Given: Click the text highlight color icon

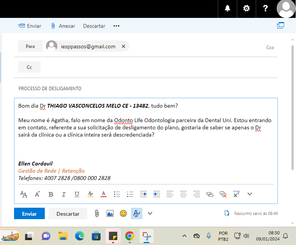Looking at the screenshot, I should pyautogui.click(x=90, y=194).
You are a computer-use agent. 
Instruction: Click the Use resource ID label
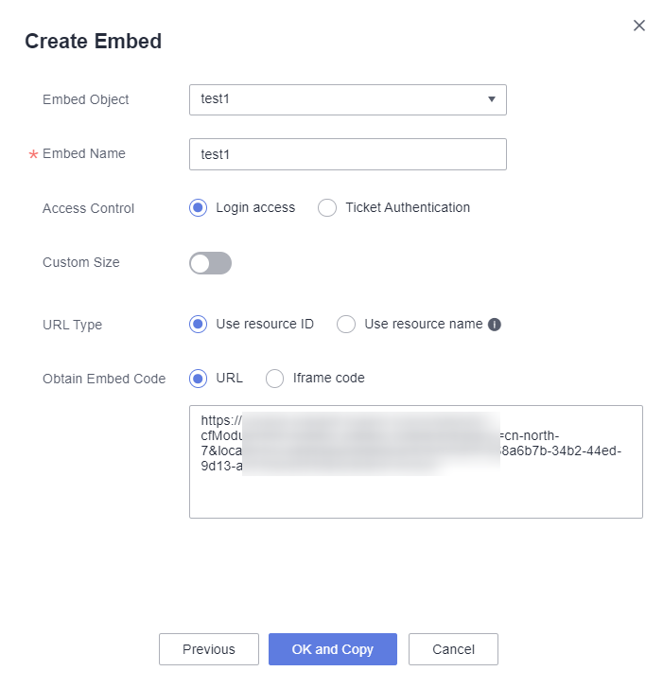pyautogui.click(x=265, y=324)
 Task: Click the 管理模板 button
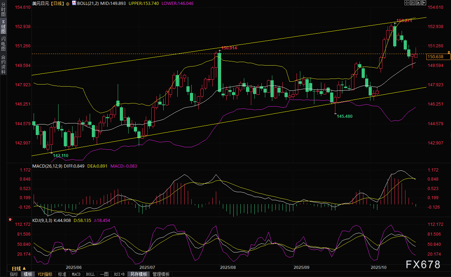161,274
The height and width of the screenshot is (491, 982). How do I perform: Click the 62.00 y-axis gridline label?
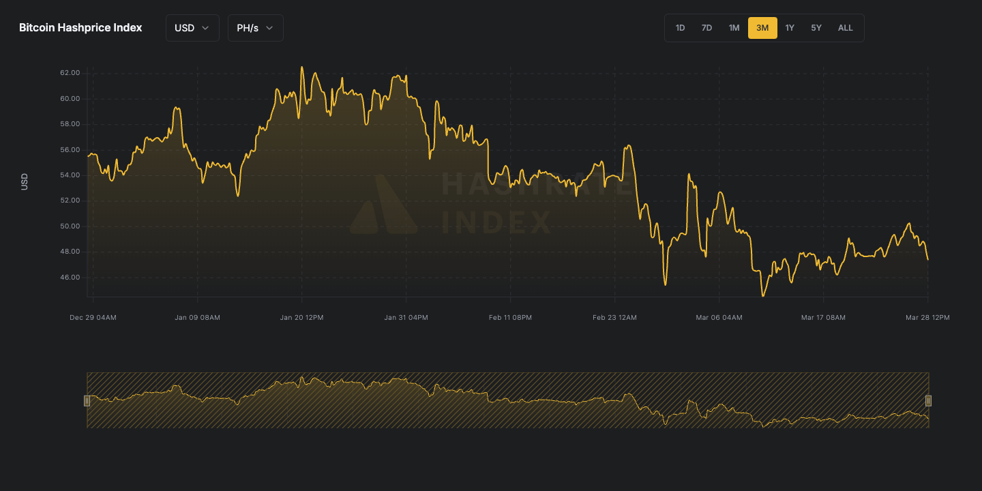click(x=68, y=72)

☆ ☆ ☆ ☆

### Task prompt
Only the text of the records above is to be reproduced, exactly as given; the pictures are dropped.

### Exercise result
Given: Click the text highlight color icon

Looking at the screenshot, I should pyautogui.click(x=90, y=194).
You are a computer-use agent. 
Instruction: Click the Use resource ID label
pyautogui.click(x=265, y=324)
 Task: Click the 管理模板 button
161,274
The height and width of the screenshot is (491, 982). How do I perform: Click the 62.00 y-axis gridline label?
click(x=68, y=72)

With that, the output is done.